Acte II, Coup d’État judiciaire : La Cour de Justice écossaise (socialiste) décide contre la Haute Cour de Justice anglaise que la prorogation est non constitutionnelle, ce qui entraîne à demander l’avis de la Cour Suprême, création machiavélique de l’eurofanatique Blair, vouée à assurer la primauté du droit européen sur le droit ancestral anglais. Le 24 septembre, les 11 juges ont donc voté en bloc … pour les intérêts du « Bloc » ! Or, les questions politiques n’étant pas « justiciables », cette Cour partisane est évidemment en tort.

Arrive la saison des conférences nationales : le tout jeune Brexit Party se réunit à Londres pour une journée unique mais prometteuse.

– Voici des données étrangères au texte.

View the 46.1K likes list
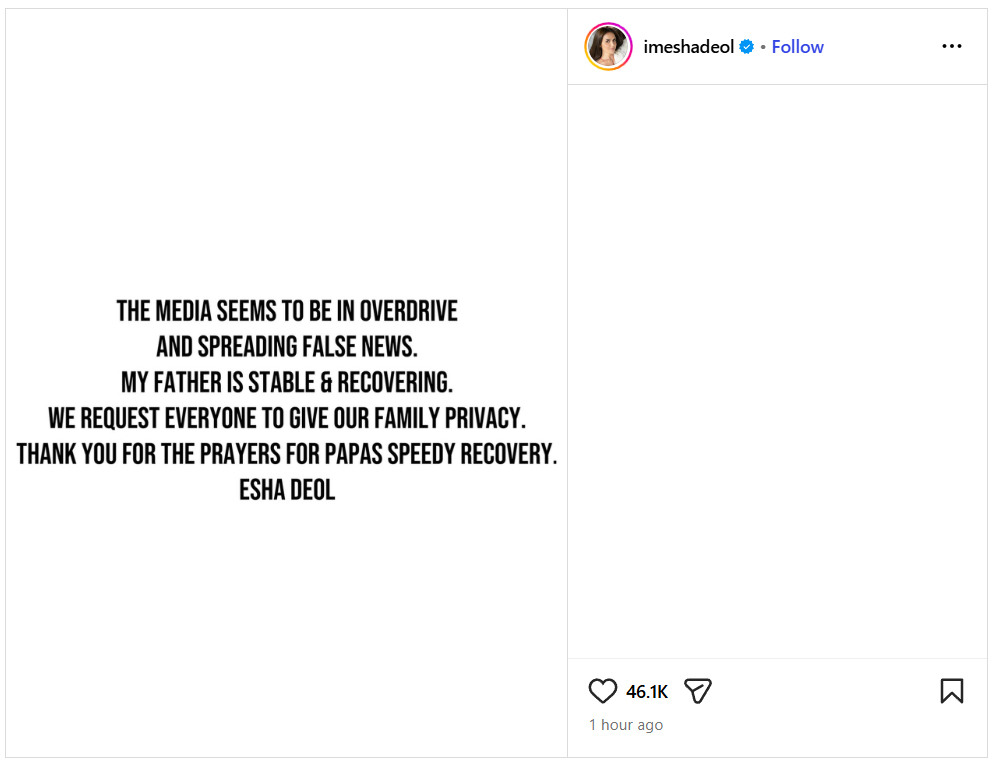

Les électeurs sont prêts à fuir en masse des deux grands partis pour le rejoindre.

Les Libéraux-Démocrates (la gauche bobo mondialiste), désormais menés par la vitriolique Jo Swinson, affichent fièrement leur collusion avec l’étranger en donnant le micro à l’européiste forcené Verhofstadt : « Le nouvel ordre mondial appartient aux empires bâtis sur la mort des États-Nations. »

Johnson clôt la conférence Tory par un discours de battant qui redonne confiance : « Il est impératif de réaliser le Brexit parce que c’est ce qu’a décidé la nation. »

Le parti devra choisir entre honorer sa promesse de sortie au 31 ou « enfreindre la loi ». Et les Anglais veulent justement le voir passer au bulldozer sur les lois scélérates. Les Européens, eux, sont terrifiés.

Personne ne sait encore comment Johnson va sortir le pays de ce cauchemar, mais il devient de plus en plus évident que le vote populaire démocratique ne pourra pas être éternellement bafoué.